I often help clients who are sorting through the pros and cons of a difficult decision. Should they take the job or not? File for divorce or not? Change careers or not? Pay for private school or not? While it’s good to be thoughtful about such choices, a problem arises when finding peace hinges on them getting it right.
What about you? Do you put that kind of pressure on yourself? If so, there’s a better way.
Instead of looking at the decision you’re trying to make, ask yourself “why am I wrestling with this?” “ What am I trying to get from this decision?” “ What’s my motive? “
What you’ll find if you look deep enough is that every single time it’s either, “I’m trying to make a decision that will make me feel better.” OR “I’m trying to make a decision that will save me from something I don’t want to happen.” So really, you’re searching for the path of least resistance.
Consider “What am I trying to achieve”? If your goal is to pursue a desire, then you want to know which choice will make you happier. That puts you under a lot of pressure.
You’re trying to make your mind a psychic to figure that out.
If it’s a fear, you want to avoid a situation that would be unpleasant (which, by the way, is probably more influenced by your past, than your present opportunity) but again pressures your mind to predict the future.
It’s much better to admit: “What I’m really trying to decide is what will make me happy.” But the way to be happy is to be at a better state inside yourself. It’s not really about which way you go with this decision. Happiness is about “how can I find a more beautiful, peaceful, fulfilled state inside myself?”
Which leads to spirituality. If the state you’re looking for is inside yourself, what does it have to do with this decision? Whether you choose this or that isn’t really what’s going to make you happy. So work more on the inside, instead of trying to put the burden of happiness on your mind which thinks that some decision will decide the quality of your life. Because the truth of the matter is that the state of your being determines the quality of your life.
The state of your being determines the quality of your life.
Once you step back from being lost in the either/or dilemma, you realize you’ve put an unfair burden on your mind to determine the quality of your life. That causes you a lot of anxiety because your mind can’t predict the future. It’s only by coming back to that deep center of spiritual fulfillment, that you take the pressure off your mind to get it “right”.
Rather than asking: How can I make myself happy with this decision? Or How can I avoid my fears with this decision? Begin to ask: What is life inviting me to do? How do I cooperate with what seems to be unfolding in my life right now? How do I live out of that true center in me that resonates with what’s happening outside me? How can I tune in to a bigger plan?

**Provided records:**
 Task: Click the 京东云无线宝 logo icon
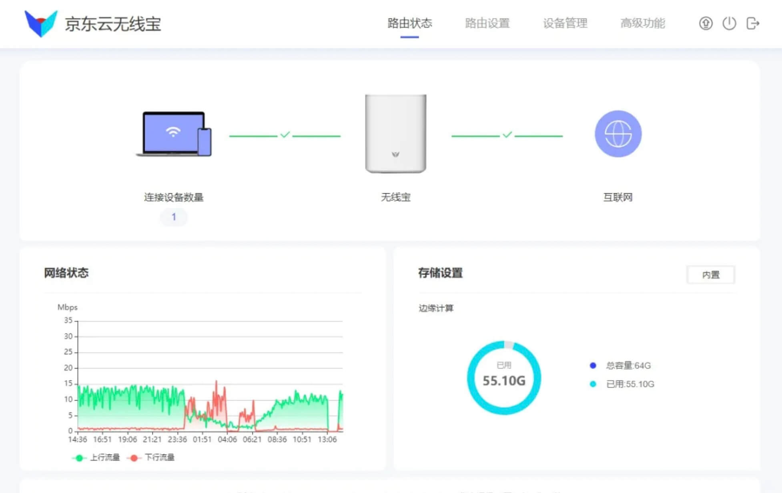(40, 24)
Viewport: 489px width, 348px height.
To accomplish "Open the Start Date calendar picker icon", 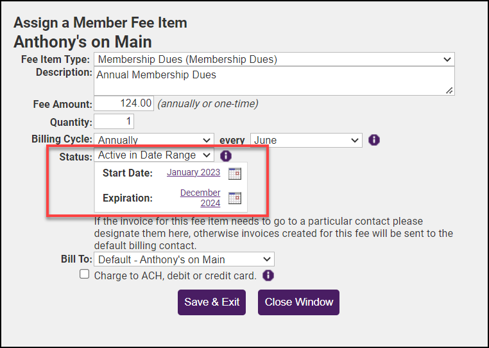I will (x=235, y=173).
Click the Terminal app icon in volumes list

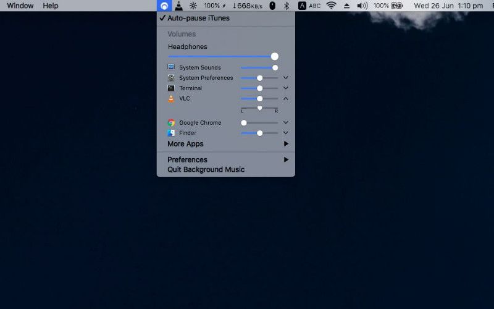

**Set exercise 1:**
List the choices that the passage on hard decisions gives as examples of difficult decisions clients face.
**Set exercise 2:**
Rewrite the portion of the passage on hard decisions that opens with the words containing "If it’s a fear, you" and closes with "to predict the future.", substituting "painful" for "unpleasant".
The lines are not needed to carry out these tasks.

**Full output 1:**
- Take the job or not
- File for divorce or not
- Change careers or not
- Pay for private school or not

**Full output 2:**
If it’s a fear, you want to avoid a situation that would be painful (which, by the way, is probably more influenced by your past, than your present opportunity) but again pressures your mind to predict the future.